CapraLab / pdbmap

3 stars 1 forks source link

Handle Selenomethionine #19

Closed ChrisMoth closed 2 years ago

ChrisMoth commented 3 years ago

Selenomethionine, code MSE, letter U, is outside the core IUPAC 20 amino acids in Biopython.

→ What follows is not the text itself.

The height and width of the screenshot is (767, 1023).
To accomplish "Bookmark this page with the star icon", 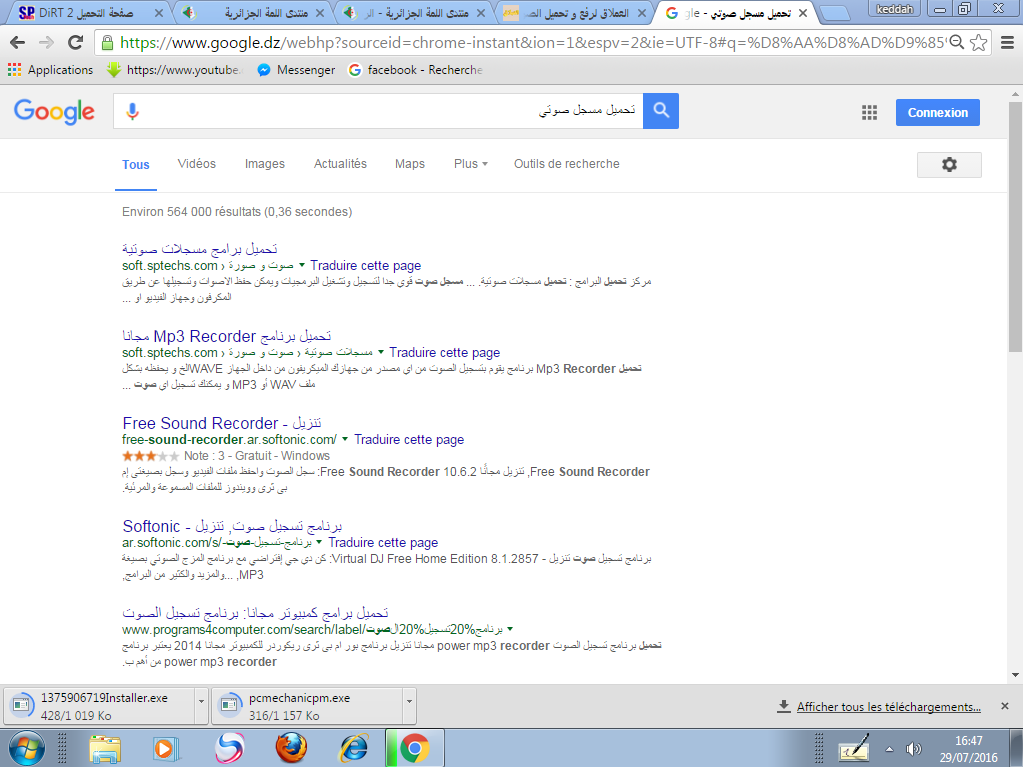I will pyautogui.click(x=979, y=43).
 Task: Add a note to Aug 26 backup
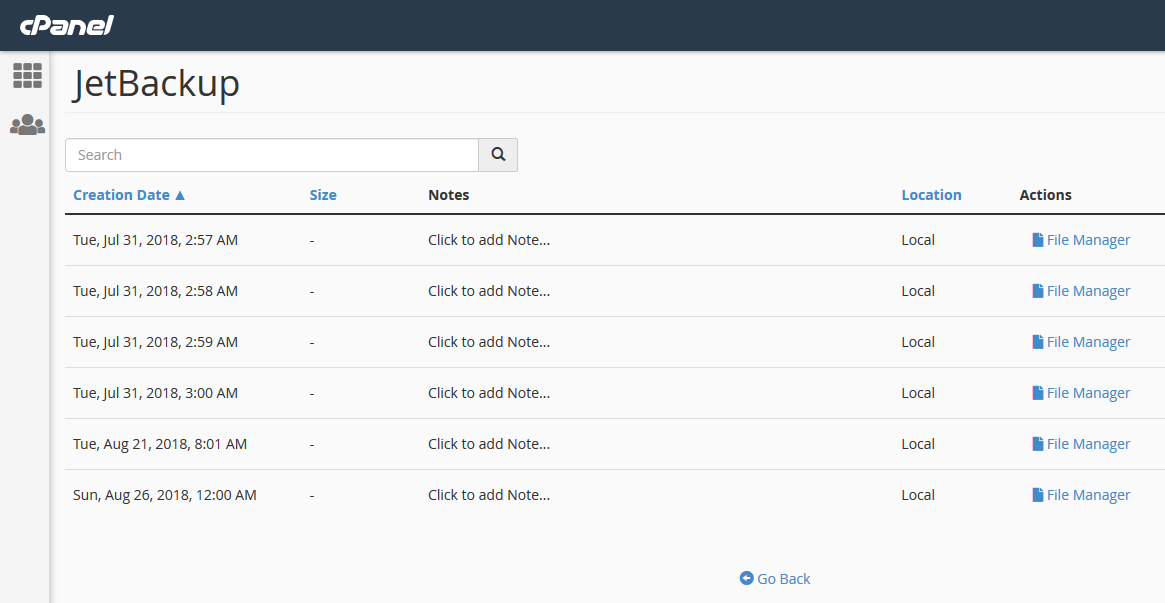pyautogui.click(x=489, y=495)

However, we sometimes see U both in uniparc transcript sequence and in ENSEMBL transcripts Here is an example:

$ $ transcript_to_AAseq.pl ENST00000611653 | grep U MCASRDDWRCARSMHEFSAKDIDGHMVNLDKYRGFVCIVTNVASQUGKTEVNYTQLVDLHARYAECGLRILAFPCNQFGKQEPGSNEEIKEFAAGYNVKFDMFSKICVNGDDAHPLWKWMKIQPKGKGILGNAIKWNFTKFLIDKNGCVVKRYGPMEEPLVIEKDLPHYF

The fix is to allow U in the transcript sequences, and match to MSE on the structural side.

ChrisMoth commented 3 years ago

Additionally, the pipeline must do a better job of naming H_ hetero atoms generally. This is accomplished by looking more deeply into the mmcif dictionary than before to mon_nstd flag.